Una de las jovencitas descubre de repente que tocar piano le sale bien (No sabe que alberga en su mente el espíritu de un compositor excelso muertos décadas atrás, ¡oOoh!) y toca sin cesar. Su maestro, un joven apuesto que casi no tiene que ver en los oscuros ardides de los malos de la película, detiene sus manos y toca una tecla, sólo una. Y explica algo que va más o menos así:
Si toco esta tecla, oyes un sonido, la nota que le corresponde. Pero si yo, al tocar con mi dedo este pedacito de marfil, apoyo un pie sobre este pedal, el sonido perdura, no se va apagando más que poco a poco. Así son la vida y la muerte: el sonido que se sigue oyendo después de haber sido convocado, es el del alma, sigue viviendo después de que el cuerpo muere.
No sé si lo haya dicho más bonito el de la película, pero me gusta cómo te lo explico yo. Él lo dijo más rápido sí, y con menos palabras, pero hay que entender que el pobre hombre tocaba teclas y apoyaba sobre pedales al mismo tiempo y que yo nada más tecleo frente a la compu.
Esa manera de explicar la vida/muerte me dio tanta calma, no sabes.
Estoy convencida de que al morir no desaparecemos. Y mucha gente piensa igual, por eso hay rollos de almas que se van al cielo, de seres que reencarnan, de energía que no se pierde, que nada más se transforma. Ya luego cada quién le pone el nombre y la esperanza o desesperanza que le plazca, a veces hasta varias diferentes según sus vivencias, su edad y de a quién esté extrañando.
Yo pienso que no es posible que funcionemos como lo hacemos sin esa parte de consciencia que no depende de procesos químicos cerebrales. Me consta que luego de aquello que llamamos deceso[1], hay comunicaciones diversas entre el más allá y el acá. Y me apropio la imagen de la nota sonando y luego atenuándose sin perder su esencia.
Veo al piano entero, con sus teclas, las blancas y las negras, sus tres pedales, su exterior brillante y lustrado por manos amorosas, y en su interior, martinetes en orden, cuerdas tensadas, listas para vibrar con el sonido requerido, sí, ése y no otro.
Vivimos como un piano, antes y durante y después:
Antes, cuerdas, martinetes, maderas y hierro, listos para acompañar y producir el nacimiento de un sonido.
Durante, pedales y teclas, una para cada sonido, único.
Después, sonido perdurando si fue usado el pedal correcto.
Cada sonido es un ser, una creatura, única.
Y luego, además de la nota, está la melodía.
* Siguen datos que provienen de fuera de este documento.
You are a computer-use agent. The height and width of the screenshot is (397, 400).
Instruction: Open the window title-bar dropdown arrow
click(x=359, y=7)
Porque cada tecla despierta a dos o tres cuerdas, según la intención del pianista. Y cada sonido, cada ínfima vibración en el aire, se entremezcla con otros, invariablemente, aun cuando está desafinado el piano, la melodía se da. Gusta o no, eso es lo de menos: existe.
Por eso, afirmo, por eso son tan harmoniosos los llantos de los recién nacidos. Son puros, las cuerdas no están maleadas, no han sido rotas ni martilleadas por seres impacientes. No saben de sinfonías todavía, cierto, pero tampoco de cacofonías.
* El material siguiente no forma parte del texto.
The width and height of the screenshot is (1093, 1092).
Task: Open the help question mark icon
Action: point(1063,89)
¿Qué quién construye los pianos? ¿Y qué quien es el pianista?
Sabrá…
A veces le digo ser superior, otras seres superiores, en plural. A veces en mi mente es femenina la presencia, otras es nebuloso su género. Pocas veces es masculino, creo por pura rebeldía. Y otras, contadas, me cuestiono como si fuera yo la pianista y hubiese perdido todas las partituras.
Y sí, a veces pienso que ni el constructor de pianos sabe su oficio ni el pianista es virtuoso. A menos que sean sencillamente innovadores, inventando la samba después de Mozart, o el rock después de los tamborileos de los sumerios. Y sí, cambio de opinión a cada vez que me encuentro con una voz única, me reconcilio con los hacedores de pianos, con todos los pianistas de dedos largos o cortos y con cada sonido que flota en el aire. Y conmigo, me reconcilio conmigo.
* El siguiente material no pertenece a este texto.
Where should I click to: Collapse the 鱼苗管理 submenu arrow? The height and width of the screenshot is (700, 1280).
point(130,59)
Hoy que lloro otro principio de muerte, hoy que otro amigo ha dejado su cuerpo, me agarro fuerte de los sonidos que dejó, consolándome tal vez con nimiedades. Esperando profundamente si en ésta no toca, encontrarme con él en otra vida.
Suspendidos en el aire y en
el tiempo
Son tus voces
tus miradas, tu andar
risas y llantos
Sones esenciales
Suspendidos en la memoria y en
los escritos
Son tus palabras
Tus gestos, tu silueta
amores y añoranzas
Ecos impalpables
Sigue sonando, José, que las estrellas
tu nota empiezan a recordar
Sigue sonando José
que el aire de ti se quiere poblar
Sigue José
que tu vida aquí no termina
que tu voz hoy no se apaga
Sigue
So
nando
José
Nota:
[1] Deceso: momento en que ese “algo” deja nuestro cuerpo.
Muerte: el tiempo que pasa después del deceso.
Estas dos definiciones son de mi diccionario personal, claro. Y las equiparo con el concepto de nacimiento/vida que conocemos, tú y yo.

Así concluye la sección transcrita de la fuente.